Linda McMahon’s Husband Vince Fought the Law, and the Law Lost (Part 4 – The Defense Lawyer, the ‘Fixer,’ and the Playboy Model)

Monday – Part 1, Dr. George Zahorian

Tuesday – Part 2, 1992 Drug and Sex Scandals

Wednesday – Part 3, 1994 Drug Trial

TODAY – Part 4, The Defense Lawyer, the “Fixer,” and the Playboy Model

Friday – Part 5, Aftermath

Saturday – Part 6, Waxman Committee Interview

Sunday – Part 7, Conclusion

At his 1994 trial on Long Island of federal drug trafficking and  conspiracy charges, Vince McMahon’s defense team included Jerry McDevitt, his long-time trusted lawyer and troubleshooter. Another defense attorney was the prominent trial lawyer Laura Brevetti. In 1992-93, when President Clinton was looking to appoint a female attorney general, Brevetti’s name appeared on several published “short lists” of prospects. (This year she joined the New York office of the law firm K&L Gates, where McDevitt has long been a Pittsburgh-based partner.)

Brevetti’s husband, Martin Bergman, was a freelance television producer. (His brother, Lowell Bergman, was the investigative producer for 60 Minutes who would be portrayed by Al Pacino in The Insider, the movie about tobacco industry corruption.)

An important government witness at McMahon’s trial was his former secretary Emily Feinberg. She was also a former Playboy magazine model. Additionally, her husband was a WWF TV script writer.
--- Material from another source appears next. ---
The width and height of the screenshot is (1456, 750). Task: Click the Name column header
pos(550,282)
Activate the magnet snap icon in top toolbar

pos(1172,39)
During her WWF employment, Vince McMahon and Emily Feinberg were rumored to have had an affair. Vince and Linda McMahon have not talked about this in specifics, but their narrative includes the general acknowledgment that Vince cheated on her more than once while indulging in what he has termed the “party atmosphere” of the 1980s.

A year after McMahon’s trial acquittal, New York’s Village Voice published a long investigative story about Martin Bergman, who was described as a well-known “fixer.” The Voice article said that before Emily Feinberg’s trial testimony, Bergman contacted her under the guise of being a producer for a tabloid TV show. The suggestion was that, through his conversations with Feinberg, Bergman corrupted her direct testimony and aided the discrediting of it during cross-examination.